Here Are Some “Dos” for a Confidential Job Search
Do be careful who you tell.If you tell anyone you’re looking for a new job, let them know you’re looking for a job in confidence. Be especially careful about telling co-workers, as a colleague might accidentally let it slip that you’re searching for a new job — or they may see you as disloyal. If you do tell a co-worker, make it clear you don’t expect them to cover for you — you don’t want them to lose their job because of you!
Do let any recruiters you’re working with know you’re conducting a confidential job search.Ask to be informed before you are submitted as a candidate to a company.
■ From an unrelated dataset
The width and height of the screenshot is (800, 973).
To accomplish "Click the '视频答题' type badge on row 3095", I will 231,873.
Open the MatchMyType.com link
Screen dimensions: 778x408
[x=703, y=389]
You might know your boss is friends with that company’s hiring manager — but the recruiter might not. Better safe than sorry.
Do tell your prospective employer you are conducting your job search in confidence.Also, don’t list current co-workers or supervisors as references.
Do set up a free (“generic”) Gmail or Yahoo email account.Make sure you don’t include your name or any other personally identifying information — and also make sure it’s not a “cutesy” email address either.
Do create a “confidential” version of your résumé.Put “Confidential Candidate” as a title at the top. Remove your name and contact information — except for your generic email address and personal cell phone number. (Don’t put your home phone number on a confidential résumé — a reverse phone number lookup may reveal your identity.) Don’t include your current employer’s actual company name — instead, provide a generic description of what the company does. Remove the dates from your education section — having your degree, school, and year makes you easier to identify. Don’t include your name in the file name when saving your résumé. And make sure you check the “Properties” box in Microsoft Word under the File menu to make sure your name and contact information doesn’t appear there.
Do watch what you wear.If you typically work in a “business casual” environment, if you show up in a suit (because you have an interview over lunch), that will likely arouse suspicion. Plan enough time to change before your interview — preferably not at your current workplace or the company you want to work for. Also be careful about making dramatic changes in your appearance (hairstyles, clothes, etc.).
Do keep up your efforts at work while you conduct your job search.In fact, go above and beyond with what you’re doing in your current job. Companies want employees who are committed to their job, not their job search.
When conducting a confidential job search, don’t look for a new job, but instead, seek to be found. This means increasing your visibility — look for opportunities to write, speak, volunteer, and advise. Make sure you have a robust LinkedIn profile. Connect with the right people, and opportunities will find you.